### WORK TO COMPLETE
From the line holding "Open the first" to the final line of the entries, set down each line exactly, including both, and nothing more.
----------
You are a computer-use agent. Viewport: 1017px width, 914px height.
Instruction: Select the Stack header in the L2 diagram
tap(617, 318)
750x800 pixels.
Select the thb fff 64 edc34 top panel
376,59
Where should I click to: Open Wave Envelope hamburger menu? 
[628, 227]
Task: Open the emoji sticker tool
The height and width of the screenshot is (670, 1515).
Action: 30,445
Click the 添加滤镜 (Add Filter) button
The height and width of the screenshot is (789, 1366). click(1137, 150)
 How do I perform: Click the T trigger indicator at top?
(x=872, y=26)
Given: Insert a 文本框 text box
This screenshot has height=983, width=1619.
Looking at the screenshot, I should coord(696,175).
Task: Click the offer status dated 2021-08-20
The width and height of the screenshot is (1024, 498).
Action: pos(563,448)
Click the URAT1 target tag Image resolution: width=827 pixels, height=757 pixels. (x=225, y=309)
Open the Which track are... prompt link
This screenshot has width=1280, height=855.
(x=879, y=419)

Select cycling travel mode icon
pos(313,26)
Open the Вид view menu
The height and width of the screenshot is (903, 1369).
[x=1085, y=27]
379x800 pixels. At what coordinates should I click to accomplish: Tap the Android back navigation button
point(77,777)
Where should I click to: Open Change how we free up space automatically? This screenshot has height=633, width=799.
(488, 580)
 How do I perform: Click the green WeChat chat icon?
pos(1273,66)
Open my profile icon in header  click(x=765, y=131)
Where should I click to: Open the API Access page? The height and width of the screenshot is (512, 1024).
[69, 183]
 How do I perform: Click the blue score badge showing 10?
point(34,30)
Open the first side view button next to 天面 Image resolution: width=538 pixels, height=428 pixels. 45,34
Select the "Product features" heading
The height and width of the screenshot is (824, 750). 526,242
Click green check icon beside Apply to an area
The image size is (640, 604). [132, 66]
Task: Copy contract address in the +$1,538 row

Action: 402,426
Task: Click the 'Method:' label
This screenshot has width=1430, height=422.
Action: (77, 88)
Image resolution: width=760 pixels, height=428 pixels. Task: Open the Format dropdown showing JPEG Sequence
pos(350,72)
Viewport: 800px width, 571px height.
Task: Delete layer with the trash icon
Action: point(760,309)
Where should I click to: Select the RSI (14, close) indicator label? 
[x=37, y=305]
----------
### WRITTEN ANSWER
Open the first side view button next to 天面 Image resolution: width=538 pixels, height=428 pixels. 45,34
Select the "Product features" heading
The height and width of the screenshot is (824, 750). 526,242
Click green check icon beside Apply to an area
The image size is (640, 604). [132, 66]
Task: Copy contract address in the +$1,538 row

Action: 402,426
Task: Click the 'Method:' label
This screenshot has width=1430, height=422.
Action: (77, 88)
Image resolution: width=760 pixels, height=428 pixels. Task: Open the Format dropdown showing JPEG Sequence
pos(350,72)
Viewport: 800px width, 571px height.
Task: Delete layer with the trash icon
Action: point(760,309)
Where should I click to: Select the RSI (14, close) indicator label? 
[x=37, y=305]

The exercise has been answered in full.